Thanks to everyone that has responded. And I did not realize it would help this much to post my own problems. I have read posts off and on for awhile but have not posted. Mostly cuz I am too tired, cant see straight, or pc acts up. But I thank you all for knowing I can post and ppl will understand what I am going through.

It has helped a lot to learn that a lot of ppl go through the its all in your head run around. I have been convinced I have MG since my original dx 5 years ago. But I just got the "official" dx, finally positive antibodies. I was told anything from I had severe fibromyalgia that caused my weakness to you have some disease that your body shuts down when in extreme pain(sorry brain fart, cant remember what they called it.) So I really understand those that are very frustrated with docs. I have changed my GP 4 times in 5 years and seen 4 neuros. And countless other specialists. I thought I was odd, docs actually say I am an anomoly, because of my very strange combo of diseases, and sensitivities. But after reading about others I think I am just odd for the small community I l ive in.

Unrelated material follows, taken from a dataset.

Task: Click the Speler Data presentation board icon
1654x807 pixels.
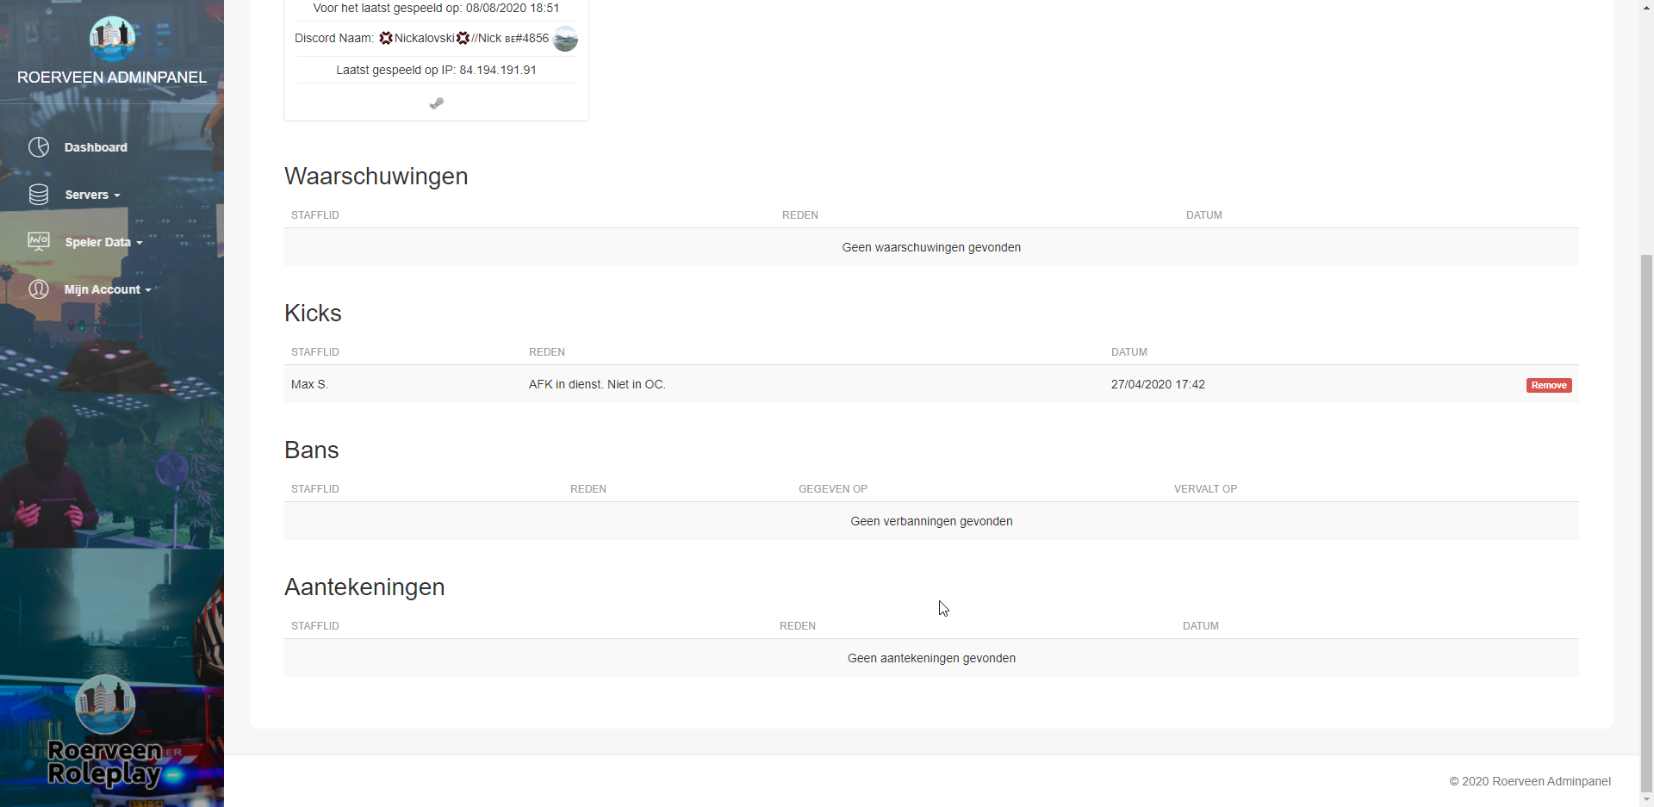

Just wanted to add a very small vent, I promise. I called my neuro yesterday to confirm about my plasmapheresis before my surgery. This is the first one I have ever had by the way(plasma). And they informed me that they wanted me to stay in the hospital the whole week before surgery while having it done. That will be in two weeks! Um hello I have 3 kids, I am divorced. My ex, the kids' dad, is a long haul truck driver so he is not gonna be any help with the kids. Thankfully I live with my mom and boyfriend. But they both work and we did not know this was the plan til yesterday! Anyway just had to vent that.